Up to 30% of patients with cirrhosis may experience depression.55 Anxiety and insomnia are also common. Selective serotonin reuptake inhibitors are the safest drug class for treating depression and anxiety in this patient population. Because medication clearance is reduced in patients with cirrhosis, a maintenance dose at half of the usual dose is recommended.55 Benzodiazepines should be avoided due to an increased risk of HE. Hydroxyzine or trazodone at bedtime may be safe and effective choices for insomnia, but these are considered off-label uses. Zolpidem and diphenhydramine should be avoided, as they are associated with an increased risk of HE.13

 

Pain management for patients with cirrhosis can be challenging. Acetaminophen is considered safe, but some patients may require stronger pain relievers.13,56 These patients are at an increased risk of opioid toxicity and caution is advised.

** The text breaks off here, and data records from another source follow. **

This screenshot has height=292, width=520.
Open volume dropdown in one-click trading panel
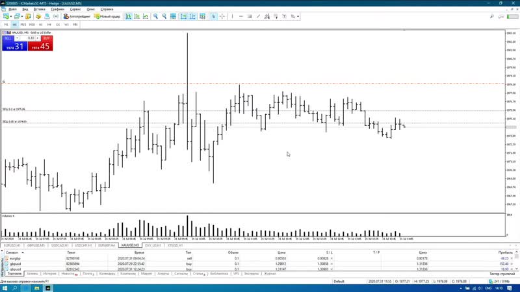click(38, 38)
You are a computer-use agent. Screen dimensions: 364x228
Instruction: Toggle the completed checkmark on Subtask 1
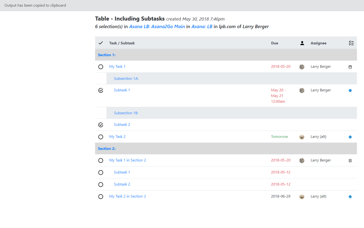click(101, 90)
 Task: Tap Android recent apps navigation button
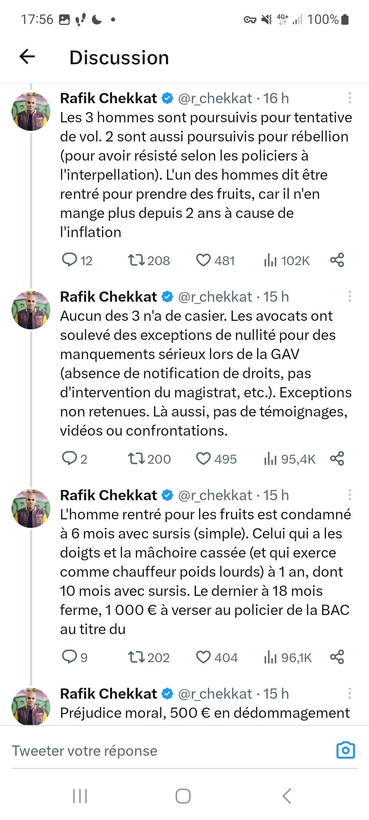tap(80, 796)
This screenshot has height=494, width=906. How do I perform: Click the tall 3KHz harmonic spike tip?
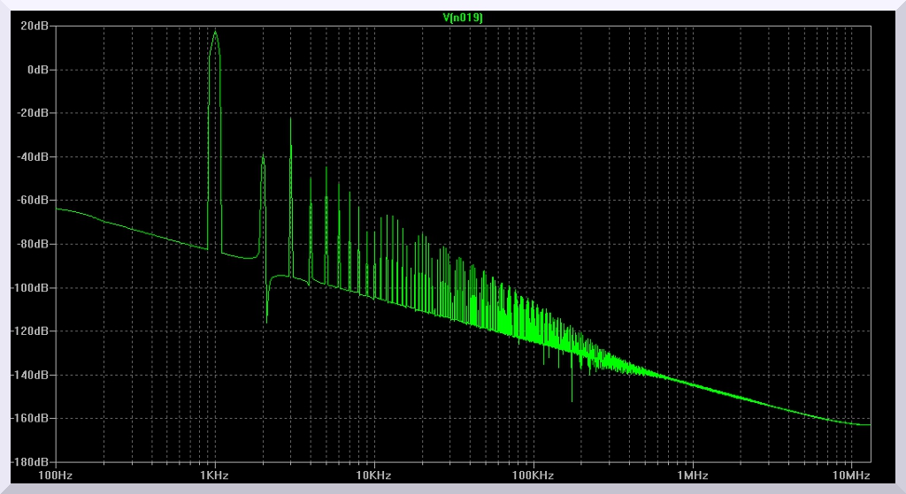click(x=290, y=118)
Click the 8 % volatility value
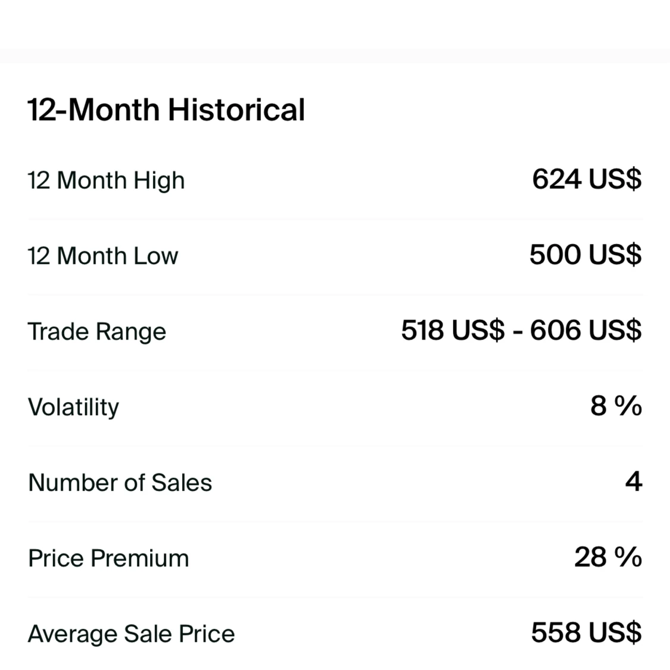This screenshot has width=670, height=670. pyautogui.click(x=616, y=406)
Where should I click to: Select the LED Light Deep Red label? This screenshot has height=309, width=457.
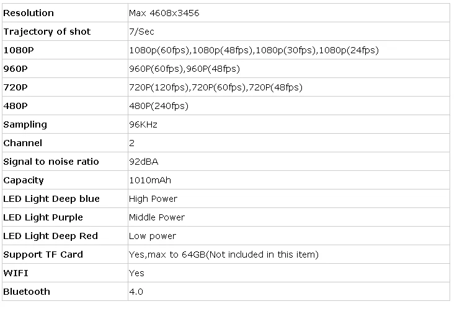tap(51, 236)
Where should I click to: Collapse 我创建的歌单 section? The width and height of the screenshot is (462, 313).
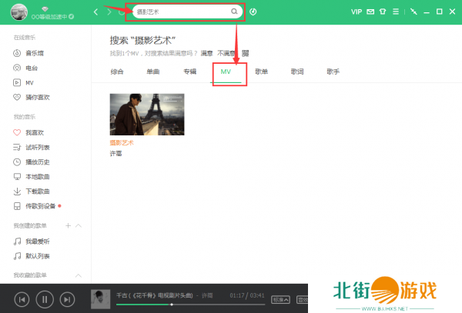tap(79, 225)
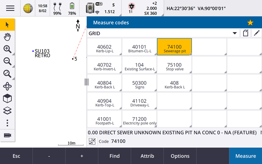Click the zoom out magnifier
The width and height of the screenshot is (262, 164).
pyautogui.click(x=7, y=61)
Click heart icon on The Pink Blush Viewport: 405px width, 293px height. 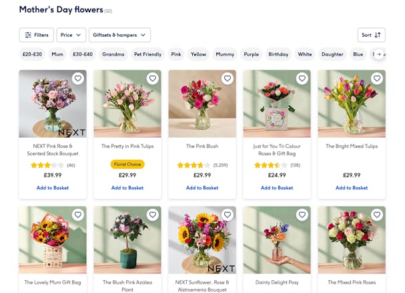(x=228, y=79)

If opioids are prescribed, only immediate-release forms should be administered due to a risk of toxicity from slowed clearance of extended-release forms. Medications to prevent constipation are also recommended. For neuropathic pain management, medications such as gabapentin and pregabalin may be considered because they are not metabolized in the liver.56

 

Osteoporosis occurs more frequently in patients with cirrhosis due to physiologic alterations related to hypogonadism and poor nutrition.43,57 Patients with cirrhosis related to autoimmune disease are also at an increased risk for osteoporosis due to the need for daily corticosteroid use. Therefore, patients should be counseled and educated on adequate vitamin D and calcium intake. They should also be evaluated for other osteoporosis risk factors such as postmenopausal status or smoking. Similarly, densitometry screening may be warranted for both patients at risk for osteoporosis and those undergoing a liver transplant.43,58 If indicated based on densitometry results, bisphosphonates such as weekly alendronate and monthly ibandronate may be prescribed.58

 

The management of patients with cirrhosis is complex and requires an interdisciplinary team approach. Understanding its pathophysiology, diagnosis, and clinical management allows nurses to become more adept at caring for these patients.

 

Transjugular intrahepatic portosystemic shunt

In this procedure, a stent (or stents) is passed through the internal jugular vein into the hepatic vein and then advanced into the portal vein. This allows blood to pass through the portal vein into the hepatic vein, bypassing and decompressing dilated esophageal veins.

 

Source: Barash PG, Cullen BF, Stoelting RK, et al. Clinical Anesthesia. 8th ed. Philadelphia, PA: Wolters Kluwer; 2017. Image used with permission from the Mayo Foundation for Medical Education and Research, all rights reserved.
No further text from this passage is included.